(Prompt 1): Reproduce the entries word for word, beginning with the first entry and continuing through the line that contains "center [90, 103].", with both of those lines included.

Start of Exercise passage

Code source de elgeopaso.utils.text_toolbelt

#! python3  # noqa: E265


"""
    Tool.
"""


# ###########################################################################
# ######### Libraries #############
# #################################

# Standard library
import html
import logging
import re

# 3rd party
import nltk
from bs4 import BeautifulSoup
from nltk.corpus import stopwords

# submodules
from .custom_stopwords import TUP_CUSTOM_STOPWORDS

# ##############################################################################
# ########## Globals ###############
# ##################################

# logs
logger = logging.getLogger(__name__)

# timestamps format helpers
_regex_markups = re.compile(r"<.*?>|&([a-z0-9]+|#[0-9]{1,6}|#x[0-9a-f]{1,6});")


# ############################################################################
# ########## Classes ##############
# #################################


[docs]class TextToolbelt:
    """Tools to manipulate text: tokenize, clean, etc."""

End of Exercise passage

(Prompt 2):
Answer these questions about the text toolbelt source code:
(a) What argument is passed to `logging.getLogger` when the logger is created?
(b) From which submodule is `TUP_CUSTOM_STOPWORDS` imported?
(c) What docstring is given for the `TextToolbelt` class?

Start of Record extracts

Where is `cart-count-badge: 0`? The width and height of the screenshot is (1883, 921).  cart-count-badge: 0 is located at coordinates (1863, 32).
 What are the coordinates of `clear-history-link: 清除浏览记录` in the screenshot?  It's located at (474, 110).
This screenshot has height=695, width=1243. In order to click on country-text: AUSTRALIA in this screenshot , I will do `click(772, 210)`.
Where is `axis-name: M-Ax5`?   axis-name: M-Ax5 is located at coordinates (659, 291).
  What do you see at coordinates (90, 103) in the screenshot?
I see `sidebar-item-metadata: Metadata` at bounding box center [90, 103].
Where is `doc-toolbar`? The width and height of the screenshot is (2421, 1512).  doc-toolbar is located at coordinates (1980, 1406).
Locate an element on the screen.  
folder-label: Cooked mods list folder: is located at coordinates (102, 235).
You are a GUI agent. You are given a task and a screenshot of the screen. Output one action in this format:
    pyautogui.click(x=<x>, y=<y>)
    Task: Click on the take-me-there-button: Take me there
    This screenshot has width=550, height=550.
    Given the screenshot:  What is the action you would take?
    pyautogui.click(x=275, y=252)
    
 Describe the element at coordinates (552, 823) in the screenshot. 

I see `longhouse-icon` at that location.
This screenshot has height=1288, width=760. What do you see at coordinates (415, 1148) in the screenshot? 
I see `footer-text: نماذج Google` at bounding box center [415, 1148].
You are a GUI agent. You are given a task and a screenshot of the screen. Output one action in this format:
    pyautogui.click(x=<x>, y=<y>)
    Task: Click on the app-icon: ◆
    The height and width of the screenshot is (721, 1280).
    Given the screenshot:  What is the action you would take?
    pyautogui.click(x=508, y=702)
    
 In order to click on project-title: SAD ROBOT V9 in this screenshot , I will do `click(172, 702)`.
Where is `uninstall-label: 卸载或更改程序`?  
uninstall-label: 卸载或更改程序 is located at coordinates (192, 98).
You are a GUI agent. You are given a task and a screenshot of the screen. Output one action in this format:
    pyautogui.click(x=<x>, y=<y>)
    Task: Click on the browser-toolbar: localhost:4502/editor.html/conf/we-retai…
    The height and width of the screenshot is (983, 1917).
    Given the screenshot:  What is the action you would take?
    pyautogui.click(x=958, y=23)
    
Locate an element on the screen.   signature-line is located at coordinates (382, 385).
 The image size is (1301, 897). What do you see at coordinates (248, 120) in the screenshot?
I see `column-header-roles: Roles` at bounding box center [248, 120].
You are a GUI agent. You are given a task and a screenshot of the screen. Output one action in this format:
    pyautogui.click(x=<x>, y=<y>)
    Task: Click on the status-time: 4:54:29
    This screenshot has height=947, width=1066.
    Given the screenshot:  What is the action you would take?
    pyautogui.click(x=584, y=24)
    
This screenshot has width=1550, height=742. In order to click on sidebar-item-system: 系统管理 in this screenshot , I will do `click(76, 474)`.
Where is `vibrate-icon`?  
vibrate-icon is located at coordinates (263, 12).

End of Record extracts

(Task output 1):
Where is `cart-count-badge: 0`? The width and height of the screenshot is (1883, 921).  cart-count-badge: 0 is located at coordinates (1863, 32).
 What are the coordinates of `clear-history-link: 清除浏览记录` in the screenshot?  It's located at (474, 110).
This screenshot has height=695, width=1243. In order to click on country-text: AUSTRALIA in this screenshot , I will do `click(772, 210)`.
Where is `axis-name: M-Ax5`?   axis-name: M-Ax5 is located at coordinates (659, 291).
  What do you see at coordinates (90, 103) in the screenshot?
I see `sidebar-item-metadata: Metadata` at bounding box center [90, 103].

(Task output 2):
(a) `__name__`
(b) `.custom_stopwords`
(c) "Tools to manipulate text: tokenize, clean, etc."